FIG. 5 is a flowchart showing the operation of the image decoding apparatus.

DETAILED DESCRIPTION

An embodiment of the present technology will be describe below. The description will be made in the following order.
1. Configuration of image coding apparatus
2. Operation of image coding apparatus
3. Operation of adjusting quantization parameter
4. Operation of limiting quantization parameter
5. Other operations of reducing effect of coding distortion
6. Configuration of image decoding apparatus
7. Operation of image decoding apparatus
8. Decoding operation performed when quantization parameter is limited
9. Decoding operation performed when effect of coding distortion is reduced at the time of coding
10. Using software processing

<1. Configuration of Image Coding Apparatus>

FIG. 1 shows the configuration of an image coding apparatus. An image coding apparatus 10 includes an analog/digital converter (A/D converter) 11, a screen rearrangement buffer 12, a subtractor 13, an orthogonal transformer 14, a quantizer 15, a lossless coder 16, an accumulation buffer 17, and a rate controller 18. The image coding apparatus 10 further includes a reverse quantizer 21, a reverse orthogonal transformer 22, an adder 23, a deblocking filter 24, a local decoded image coder 25, a memory 26, a local decoded image decoder 27, a coding distortion controller 28, an intra-prediction unit 31, a motion prediction/compensation unit 32, and a predicted image/optimum mode selector 33.
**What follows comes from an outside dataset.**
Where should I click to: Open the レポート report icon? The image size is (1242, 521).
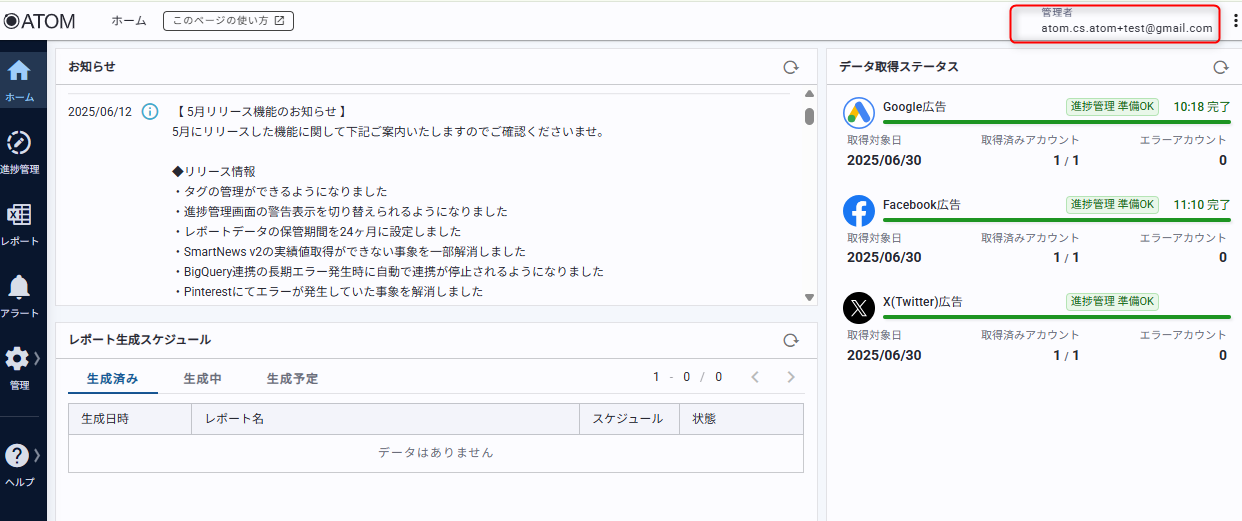point(19,216)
The A/D converter 11 converts an analog image signal into digital image data and outputs the image data to the screen rearrangement buffer 12.
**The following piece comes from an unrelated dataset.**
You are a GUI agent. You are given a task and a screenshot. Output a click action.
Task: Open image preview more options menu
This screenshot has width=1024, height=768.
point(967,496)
The screen rearrangement buffer 12 rearranges frames based on the image data outputted from the A/D converter 11. The screen rearrangement buffer 12 rearranges the frames in accordance with a coding-related GOP (group of pictures) structure and outputs the rearranged image data to the subtractor 13, the rate controller 18, the intra-prediction unit 31, and the motion prediction/compensation unit 32.
The subtractor 13 receives the image data outputted from the screen rearrangement buffer 12 and predicted image data selected by the predicted image/optimum mode selector 33, which will be described later. The subtractor 13 calculates image data on a difference image (predicted error data) that is the difference between image data on an input image outputted from the screen rearrangement buffer 12 and image data on an predicted image supplied from the predicted image/optimum mode selector 33 and outputs the calculated image data to the orthogonal transformer 14.
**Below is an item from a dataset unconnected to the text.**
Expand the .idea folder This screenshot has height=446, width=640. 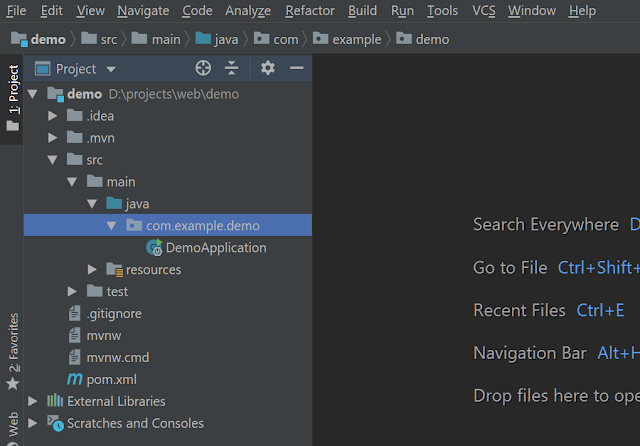[x=52, y=116]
The orthogonal transformer 14 performs discrete cosine transform (DCT), Karhunen-Loeve transform, or any other suitable orthogonal transform of the predicted error data outputted from the subtractor 13. The orthogonal transformer outputs transform coefficient data provided in the orthogonal transform to the quantizer 15.
The quantizer 15 receives the transform coefficient data outputted from the orthogonal transformer 14 and a quantization parameter (quantization scale) from the rate controller 18, which will be described later. The quantizer 15 quantizes the transform coefficient data and outputs the quantized data to the lossless coder 16 and the reverse quantizer 21. The quantizer 15 further changes the bit rate of the quantized data in accordance with the quantization parameter set by the rate controller 18.
The lossless coder 16 receives the quantized data from the quantizer 15, prediction mode information from the intra-prediction unit 31, prediction mode information and motion vector information from the motion prediction/compensation unit 32, and other pieces of information. The lossless coder 16 further receives information representing whether an optimum mode is intra-prediction or inter-prediction from the predicted image/optimum mode selector 33. The prediction mode information includes information on a prediction mode, block size, and other parameters depending on whether the optimum mode is intra-prediction or inter-prediction.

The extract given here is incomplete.